Fortunately, manufacturers are now producing vinyl flooring that contains a small percentage of post-consumer recycled content with low-VOC inks.
Alternatives to vinyl flooring
There are other more sustainable flooring choices other than vinyl flooring. Before you purchase any tiling tools in Australia, you might want to look at these inexpensive alternatives to vinyl flooring.

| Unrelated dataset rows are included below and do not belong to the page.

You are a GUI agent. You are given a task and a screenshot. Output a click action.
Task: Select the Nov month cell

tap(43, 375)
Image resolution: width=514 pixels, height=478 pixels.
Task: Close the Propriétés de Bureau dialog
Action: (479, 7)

You might not be aware of it, but you can use cork in other ways aside from keeping your wine in bottles. You can easily install cork in any area of your living room as a click-together floating board or even as glued-down tiles. You can find a few stylish options in hardware stores. They usually cost between $3 to $12 per square feet. Another alternative that is rising in popularity is reclaimed hardwood. You can use reclaimed hardwood planks in any area in your home, including your bathroom. All you need to do is to apply a water-based sealer to give the planks a natural shine but still giving them the protection that they need.
There are other vinyl alternatives that you can use at home. All you need to do is to find the right one that will fit your aesthetics. Make sure that it will complement your home’s interior design.